Actuaries have a unique role in businesses and organizations; they help companies plan for the future and insulate themselves from losses. You can find actuaries working in the finance departments of insurance companies, employee benefits departments and many government agencies. An actuarial career can take you in many different directions but landing that first position will require some specific skills and several examinations. If you have an analytical mind and an aptitude for math, you may want to consider a career as an actuary.
We're breaking down the steps to help you approach graduation with a plan for securing your first job in the field. Here are a few tips on becoming an actuary.
1. Major in math or business
"Most people who go into work as an actuary are not in an actuarial degree [program]," says McLean Sloughter, associate professor of mathematics at Seattle University. "[Instead, students are] getting a math degree or they're getting a business degree."
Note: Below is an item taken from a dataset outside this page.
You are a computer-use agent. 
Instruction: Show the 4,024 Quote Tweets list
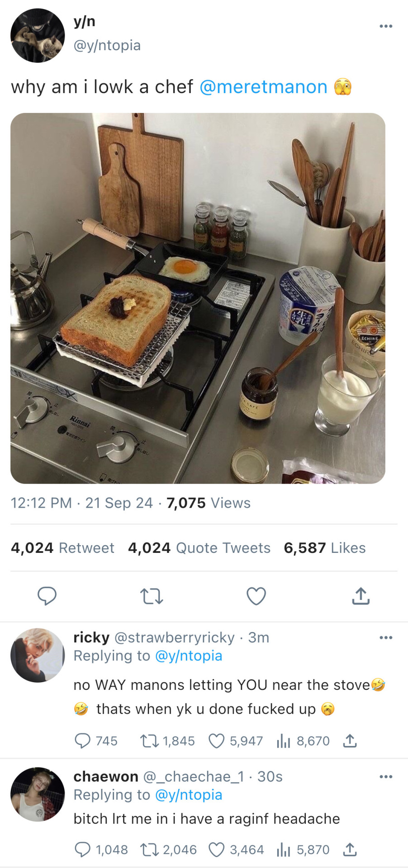pos(199,548)
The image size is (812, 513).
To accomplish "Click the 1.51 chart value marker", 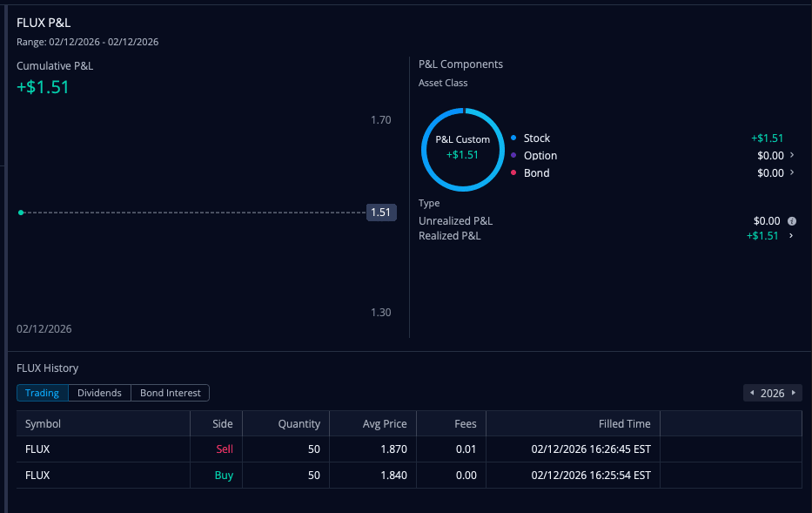I will tap(381, 212).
Many schools, especially smaller colleges, don't offer specific actuary degrees or actuarial coursework. Both math and business will help you build the skills you'll need in actuarial science. Even if you don't major in those areas, try to complete coursework in those disciplines so you'll have the skills you need to take the required exams to be an actuary. If you don't have any professional experience, you can also list this relevant coursework on your resume.
The website Be an Actuary can help you learn more about what you'll need to enter the profession, such as:
- Taking actuarial exams
- Earning actuary certifications
- Internships in relevant roles
- Strong math skills, business acumen and computer proficiency
- Aptitude for problem solving and self-motivation
But being an actuary isn't all about crunching numbers in front of a computer. When Sloughter speaks to current actuaries, they often tell her that the job "requires a bit more creativity than some other business and math jobs that are out there."
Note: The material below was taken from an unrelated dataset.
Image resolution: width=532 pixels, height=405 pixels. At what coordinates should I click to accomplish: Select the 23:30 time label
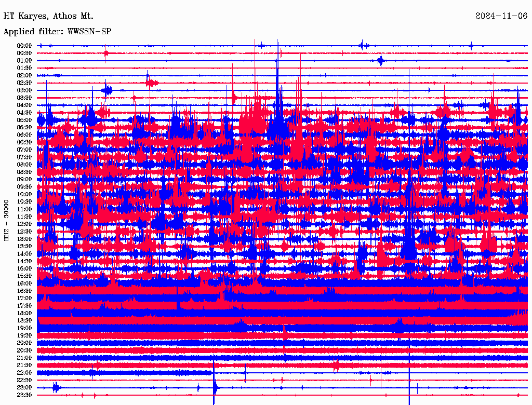[x=24, y=395]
Students and recent graduates who enjoy math, business and problem-solving might find it rewarding and challenging to predict risk. According to U.S. News & World Report, people rank actuary salaries highly, and job availability and job satisfaction are positive.
2. Meet others in the field
As with many professions, networking is one key to success, especially as you begin your career. Some larger cities have actuarial groups that host events, which can be an excellent opportunity for hopeful actuaries to learn from and meet professionals.
"You can become a bit of a known name to some of the companies in the area and also hear from those people what the job is like and get a better understanding of what they are getting into," says Sloughter.
If you don't have a professional organization nearby, consider starting your own student actuarial group on campus. "In some schools, students put together their own club for folks who are interested in working as an actuary," says Sloughter. "Partly, so they have groups to work and study together with as they are prepping for those exams and to pass on recommendations of courses to new members. But that also can be an avenue to reach out to people who are working in the area."
Find an actuary in your area, let them know you're part of an on-campus group and ask if they would be willing to talk with you about their work.
"If you get in touch with a company and say, 'Hey, we've got a group of five or 10 people who are interested in learning more,' my experience has been that there's a pretty good chance that someone will be happy to come and chat with you about that," Sloughter says.
3. Land an actuarial internship
If you're in college and you hope to become an actuary, try to find a position as an actuarial intern before you graduate. You'll gain experience and perspective on what day-to-day life as an actuary is like. If you perform well, you may even be able to secure a job after graduation.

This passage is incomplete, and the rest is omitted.